Ułóż w listę numerowaną wiersze materiału poniżej, od wiersza zawierającego "This screenshot has" aż do końca materiału, włącznie z oboma krańcami. Pomiń puste wiersze i nie umieszczaj w odpowiedzi obrazów.

[Zapisany materiał]
++++++++
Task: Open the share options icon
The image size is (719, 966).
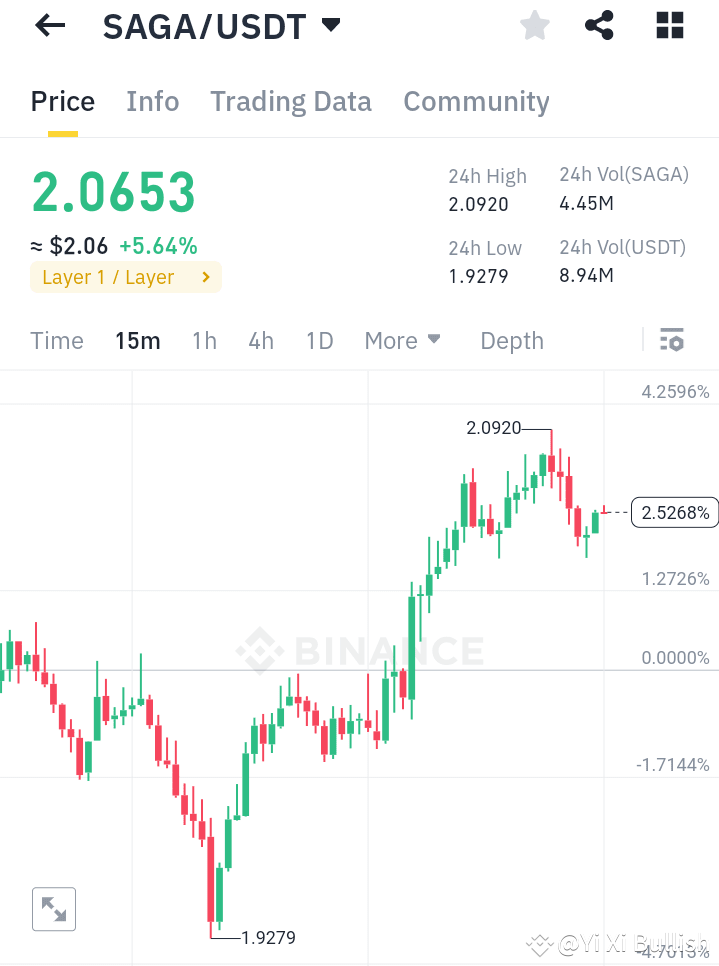Action: [599, 25]
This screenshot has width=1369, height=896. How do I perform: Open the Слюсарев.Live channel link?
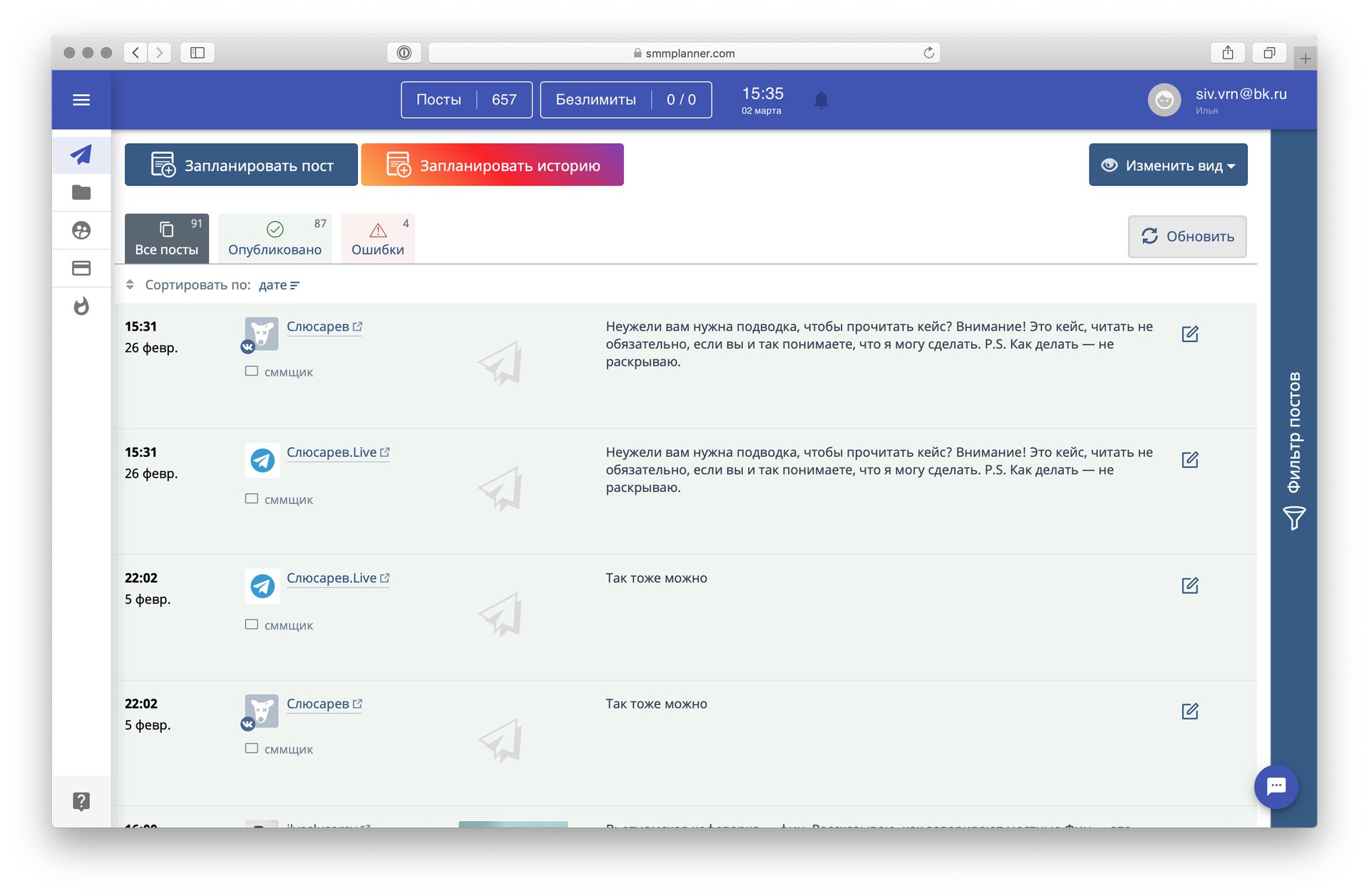[x=332, y=453]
++++++++
[ROZWIĄZANIE ZADANIA]
1. This screenshot has width=1369, height=896. How do I perform: Open the Слюсарев.Live channel link?
2. [x=332, y=453]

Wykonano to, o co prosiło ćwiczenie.